Pobreza y autoritarismo suele ser una combinación peligrosa, pero efectiva, para los tiranuelos y aprovechadores de la desgracia ajena.
En países como Paraguay esta ecuación constituye una matriz ideal para quienes medran a fin de mantener lealtades mediante migajas que anestesian el hambre, prebendas y otras dádivas corruptas empeorando la situación, aunque aplicando un maquillaje más moderno a la miseria.
Hace dos días el presidente Cartes dijo en la inauguración de un tramo de asfaltado en Canindeyú: “Hay mucha gente que pinta que este país se está incendiando; mentira... Miren cómo nos recibe la gente”. Y aunque la imagen de una nación ardiendo es una metáfora cruel, con muchos compatriotas la cosa calcina. Como decía el compañero de trabajo Kiko Villagrán: nada ya se incendia si solo quedan cenizas.
Los últimos datos de encuesta de hogares que produce el Estado confirmaron una sospecha que a gritos desespera: el aumento notorio de la pobreza y pobreza extremas; aparte del incremento del número de pobres y miserables.
La pobreza extrema está por llegar al 6% y la pobreza general ronda el 29%, lo que lleva a tener cerca de 2 millones de paraguayos sin alguna de sus necesidades básicas satisfechas, que por lo general afectan más sensiblemente a la comida y a la salud. Es decir, hay gente con hambre y enferma, sin posibilidad de asistencia médica; sin dejar de señalar las precariedades de viviendas, vestimenta y educación.

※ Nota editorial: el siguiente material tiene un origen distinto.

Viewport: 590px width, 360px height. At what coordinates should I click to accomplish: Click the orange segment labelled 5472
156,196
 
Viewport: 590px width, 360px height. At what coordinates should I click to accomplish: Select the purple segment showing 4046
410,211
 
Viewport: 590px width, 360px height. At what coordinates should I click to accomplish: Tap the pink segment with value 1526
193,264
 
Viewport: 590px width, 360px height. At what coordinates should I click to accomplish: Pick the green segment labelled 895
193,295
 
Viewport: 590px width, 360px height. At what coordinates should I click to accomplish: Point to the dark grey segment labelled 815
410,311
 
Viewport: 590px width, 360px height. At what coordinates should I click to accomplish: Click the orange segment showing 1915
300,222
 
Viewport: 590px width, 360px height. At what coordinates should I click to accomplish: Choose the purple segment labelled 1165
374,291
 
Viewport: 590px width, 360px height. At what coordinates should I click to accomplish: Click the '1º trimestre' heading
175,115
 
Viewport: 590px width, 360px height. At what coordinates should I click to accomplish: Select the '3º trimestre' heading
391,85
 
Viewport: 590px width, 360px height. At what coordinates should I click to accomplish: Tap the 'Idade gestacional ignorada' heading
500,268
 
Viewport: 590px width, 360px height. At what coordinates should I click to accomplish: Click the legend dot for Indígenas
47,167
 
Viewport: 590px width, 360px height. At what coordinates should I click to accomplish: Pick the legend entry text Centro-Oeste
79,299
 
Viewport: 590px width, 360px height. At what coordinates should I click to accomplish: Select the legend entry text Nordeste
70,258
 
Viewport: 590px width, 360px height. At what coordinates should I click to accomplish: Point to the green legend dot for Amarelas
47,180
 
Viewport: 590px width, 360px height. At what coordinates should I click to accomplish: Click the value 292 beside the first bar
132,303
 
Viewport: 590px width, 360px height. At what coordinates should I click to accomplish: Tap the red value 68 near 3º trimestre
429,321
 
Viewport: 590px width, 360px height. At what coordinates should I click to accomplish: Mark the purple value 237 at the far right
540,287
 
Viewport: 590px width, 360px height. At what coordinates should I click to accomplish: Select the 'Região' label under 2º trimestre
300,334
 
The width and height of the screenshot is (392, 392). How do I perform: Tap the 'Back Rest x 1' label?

El resto de la población que no figura en estos números, en teoría tiene lo necesario para vivir, pero ello encubre un alto desempleo que se palia con subempleo (desempleo disfrazado) cuyo volumen crece sin parar por la no generación efectiva de puestos de trabajo y el no pago de salario justo y digno.
Si Cartes fuera uno de esas dos millones de personas o del resto que vive arañando hasta fin de mes con salario mínimo, endeudado hasta después de muerto, y cuya generación hasta 40 años en adelante deberá pagar una deuda producida por los bonos soberanos emitidos por su Gobierno –defendido y ejecutado por su precandidato colorado Santiago Peña como ministro de Hacienda–, tal vez sentiría sus pies freírse en la desesperación y su garganta ahogarse con el humo diario de la incertidumbre. Pero no. Sus millones de origen sospechado y sus ínfulas de tiranuelo en perspectiva difícilmente le dejen entender lo que la gente siente y sufre.
Y, aunque quiera mentir, el país arde por causa de pirómanos como él.